The line containing "You are a computer-use agent. Viewport: 1336px" marks the end: quote every line from the start of the records below through it, word for word.

※ ※ ※

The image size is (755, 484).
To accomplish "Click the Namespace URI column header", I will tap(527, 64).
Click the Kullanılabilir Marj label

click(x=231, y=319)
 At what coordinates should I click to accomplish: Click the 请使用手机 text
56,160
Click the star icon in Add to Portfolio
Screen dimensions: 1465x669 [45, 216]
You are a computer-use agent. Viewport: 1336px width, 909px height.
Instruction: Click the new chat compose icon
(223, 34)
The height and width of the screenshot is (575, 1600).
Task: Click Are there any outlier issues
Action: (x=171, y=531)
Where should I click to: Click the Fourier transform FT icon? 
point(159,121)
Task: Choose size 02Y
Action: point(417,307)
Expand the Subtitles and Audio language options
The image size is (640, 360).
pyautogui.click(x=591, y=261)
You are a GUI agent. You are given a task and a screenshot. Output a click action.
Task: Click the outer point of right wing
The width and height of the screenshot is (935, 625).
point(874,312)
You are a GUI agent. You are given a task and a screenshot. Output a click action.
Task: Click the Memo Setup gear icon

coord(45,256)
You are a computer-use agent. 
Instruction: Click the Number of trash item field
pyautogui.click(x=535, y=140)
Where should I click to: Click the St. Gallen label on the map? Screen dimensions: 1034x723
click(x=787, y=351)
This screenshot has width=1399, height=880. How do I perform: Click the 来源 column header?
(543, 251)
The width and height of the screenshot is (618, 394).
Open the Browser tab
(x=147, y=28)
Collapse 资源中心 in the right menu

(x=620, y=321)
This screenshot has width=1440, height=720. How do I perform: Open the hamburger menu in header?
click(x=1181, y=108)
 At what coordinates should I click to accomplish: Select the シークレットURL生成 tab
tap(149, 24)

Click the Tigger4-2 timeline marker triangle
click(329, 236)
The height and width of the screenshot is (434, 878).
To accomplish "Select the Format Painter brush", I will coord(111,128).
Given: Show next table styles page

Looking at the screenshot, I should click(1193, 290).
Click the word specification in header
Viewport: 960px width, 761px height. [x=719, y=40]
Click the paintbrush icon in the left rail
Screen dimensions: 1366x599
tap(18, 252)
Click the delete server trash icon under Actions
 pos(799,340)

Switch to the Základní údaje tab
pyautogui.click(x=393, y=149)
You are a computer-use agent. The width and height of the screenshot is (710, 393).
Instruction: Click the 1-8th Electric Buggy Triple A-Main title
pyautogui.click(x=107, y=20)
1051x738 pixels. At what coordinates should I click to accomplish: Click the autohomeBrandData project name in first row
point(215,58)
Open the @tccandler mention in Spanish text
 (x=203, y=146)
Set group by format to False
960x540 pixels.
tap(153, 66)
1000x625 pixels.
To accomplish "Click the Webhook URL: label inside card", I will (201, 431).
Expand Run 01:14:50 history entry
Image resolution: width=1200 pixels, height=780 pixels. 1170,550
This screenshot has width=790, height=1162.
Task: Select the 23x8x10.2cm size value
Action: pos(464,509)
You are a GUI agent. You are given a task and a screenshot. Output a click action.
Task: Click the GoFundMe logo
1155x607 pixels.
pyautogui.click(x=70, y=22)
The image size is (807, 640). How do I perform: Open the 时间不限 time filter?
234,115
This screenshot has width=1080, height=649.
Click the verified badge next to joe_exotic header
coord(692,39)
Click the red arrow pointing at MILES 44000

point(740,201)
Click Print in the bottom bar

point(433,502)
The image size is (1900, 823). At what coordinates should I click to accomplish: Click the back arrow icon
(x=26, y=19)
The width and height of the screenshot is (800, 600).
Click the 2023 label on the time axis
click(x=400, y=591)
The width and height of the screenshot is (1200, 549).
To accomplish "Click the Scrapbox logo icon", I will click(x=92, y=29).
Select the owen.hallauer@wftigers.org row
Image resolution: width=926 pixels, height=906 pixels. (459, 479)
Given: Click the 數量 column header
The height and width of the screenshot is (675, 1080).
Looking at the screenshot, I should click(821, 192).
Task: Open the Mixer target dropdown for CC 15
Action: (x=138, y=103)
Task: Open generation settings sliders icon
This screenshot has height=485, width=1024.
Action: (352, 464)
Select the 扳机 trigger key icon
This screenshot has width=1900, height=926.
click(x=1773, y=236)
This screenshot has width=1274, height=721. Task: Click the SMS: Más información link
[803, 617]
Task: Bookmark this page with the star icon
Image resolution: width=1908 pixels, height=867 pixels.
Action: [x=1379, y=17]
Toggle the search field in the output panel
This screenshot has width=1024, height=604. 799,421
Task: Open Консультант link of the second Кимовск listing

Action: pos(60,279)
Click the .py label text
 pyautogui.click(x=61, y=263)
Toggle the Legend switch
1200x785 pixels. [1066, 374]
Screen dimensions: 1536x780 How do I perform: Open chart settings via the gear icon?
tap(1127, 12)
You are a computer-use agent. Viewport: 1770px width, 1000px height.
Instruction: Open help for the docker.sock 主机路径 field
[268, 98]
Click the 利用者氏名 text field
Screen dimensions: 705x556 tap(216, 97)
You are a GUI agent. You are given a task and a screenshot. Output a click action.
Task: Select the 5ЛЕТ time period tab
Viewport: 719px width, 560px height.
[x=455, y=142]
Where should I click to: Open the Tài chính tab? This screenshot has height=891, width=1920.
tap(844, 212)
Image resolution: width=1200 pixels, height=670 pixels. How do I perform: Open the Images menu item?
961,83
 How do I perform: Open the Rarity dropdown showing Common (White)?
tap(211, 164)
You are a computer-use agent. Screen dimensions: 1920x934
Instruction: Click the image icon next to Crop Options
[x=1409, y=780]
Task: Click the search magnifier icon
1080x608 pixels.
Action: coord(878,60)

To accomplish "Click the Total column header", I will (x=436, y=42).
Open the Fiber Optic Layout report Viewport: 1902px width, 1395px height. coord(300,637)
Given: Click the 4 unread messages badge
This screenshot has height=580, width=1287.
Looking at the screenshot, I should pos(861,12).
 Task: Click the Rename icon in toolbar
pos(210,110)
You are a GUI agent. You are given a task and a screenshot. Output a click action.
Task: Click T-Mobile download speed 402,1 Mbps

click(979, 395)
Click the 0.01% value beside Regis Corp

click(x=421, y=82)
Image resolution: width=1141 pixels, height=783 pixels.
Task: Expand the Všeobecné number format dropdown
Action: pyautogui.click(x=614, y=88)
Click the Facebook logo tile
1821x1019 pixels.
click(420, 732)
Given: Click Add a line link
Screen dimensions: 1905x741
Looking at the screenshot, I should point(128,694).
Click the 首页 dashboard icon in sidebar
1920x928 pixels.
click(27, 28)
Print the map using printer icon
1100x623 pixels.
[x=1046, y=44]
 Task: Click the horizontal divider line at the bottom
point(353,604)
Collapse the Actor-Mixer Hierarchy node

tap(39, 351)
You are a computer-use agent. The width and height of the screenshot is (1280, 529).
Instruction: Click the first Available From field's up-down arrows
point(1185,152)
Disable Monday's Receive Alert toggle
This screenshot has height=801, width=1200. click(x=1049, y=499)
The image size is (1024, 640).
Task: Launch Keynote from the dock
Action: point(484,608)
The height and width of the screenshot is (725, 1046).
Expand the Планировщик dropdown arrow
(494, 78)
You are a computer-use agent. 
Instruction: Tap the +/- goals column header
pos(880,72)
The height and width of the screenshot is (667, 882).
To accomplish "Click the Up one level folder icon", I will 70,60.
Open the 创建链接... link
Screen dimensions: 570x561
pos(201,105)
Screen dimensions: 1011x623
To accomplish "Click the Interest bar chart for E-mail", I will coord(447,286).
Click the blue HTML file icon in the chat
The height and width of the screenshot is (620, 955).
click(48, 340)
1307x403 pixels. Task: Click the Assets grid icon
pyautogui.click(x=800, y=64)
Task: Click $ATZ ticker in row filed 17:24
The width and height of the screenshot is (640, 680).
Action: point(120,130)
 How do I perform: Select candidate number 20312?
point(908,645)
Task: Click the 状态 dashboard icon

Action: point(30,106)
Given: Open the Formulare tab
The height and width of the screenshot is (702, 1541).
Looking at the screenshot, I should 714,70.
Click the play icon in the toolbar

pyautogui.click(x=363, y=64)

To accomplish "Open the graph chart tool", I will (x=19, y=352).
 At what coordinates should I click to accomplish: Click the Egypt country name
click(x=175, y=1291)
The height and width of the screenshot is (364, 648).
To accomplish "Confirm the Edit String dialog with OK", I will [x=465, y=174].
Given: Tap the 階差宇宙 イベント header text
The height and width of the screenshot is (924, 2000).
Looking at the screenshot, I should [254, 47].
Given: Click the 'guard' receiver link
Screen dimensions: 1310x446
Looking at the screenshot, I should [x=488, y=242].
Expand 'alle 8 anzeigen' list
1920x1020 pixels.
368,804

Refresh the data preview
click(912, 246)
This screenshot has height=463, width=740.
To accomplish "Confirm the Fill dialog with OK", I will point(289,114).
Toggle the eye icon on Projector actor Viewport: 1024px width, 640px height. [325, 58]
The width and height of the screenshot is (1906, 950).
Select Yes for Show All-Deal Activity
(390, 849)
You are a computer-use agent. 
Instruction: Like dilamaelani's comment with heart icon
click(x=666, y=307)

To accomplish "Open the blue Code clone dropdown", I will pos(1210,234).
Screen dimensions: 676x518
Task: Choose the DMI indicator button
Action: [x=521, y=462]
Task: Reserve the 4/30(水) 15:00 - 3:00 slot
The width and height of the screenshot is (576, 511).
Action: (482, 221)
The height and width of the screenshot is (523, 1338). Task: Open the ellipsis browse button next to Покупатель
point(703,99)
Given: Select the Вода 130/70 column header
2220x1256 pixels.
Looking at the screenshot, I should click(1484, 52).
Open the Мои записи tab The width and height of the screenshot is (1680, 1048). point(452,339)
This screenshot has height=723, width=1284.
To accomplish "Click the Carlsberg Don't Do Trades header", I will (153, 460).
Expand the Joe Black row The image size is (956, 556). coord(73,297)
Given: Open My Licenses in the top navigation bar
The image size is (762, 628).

※ ※ ※

**Reply**:
The image size is (755, 484).
To accomplish "Click the Namespace URI column header", I will tap(527, 64).
Click the Kullanılabilir Marj label

click(x=231, y=319)
 At what coordinates should I click to accomplish: Click the 请使用手机 text
56,160
Click the star icon in Add to Portfolio
Screen dimensions: 1465x669 [45, 216]
You are a computer-use agent. Viewport: 1336px width, 909px height.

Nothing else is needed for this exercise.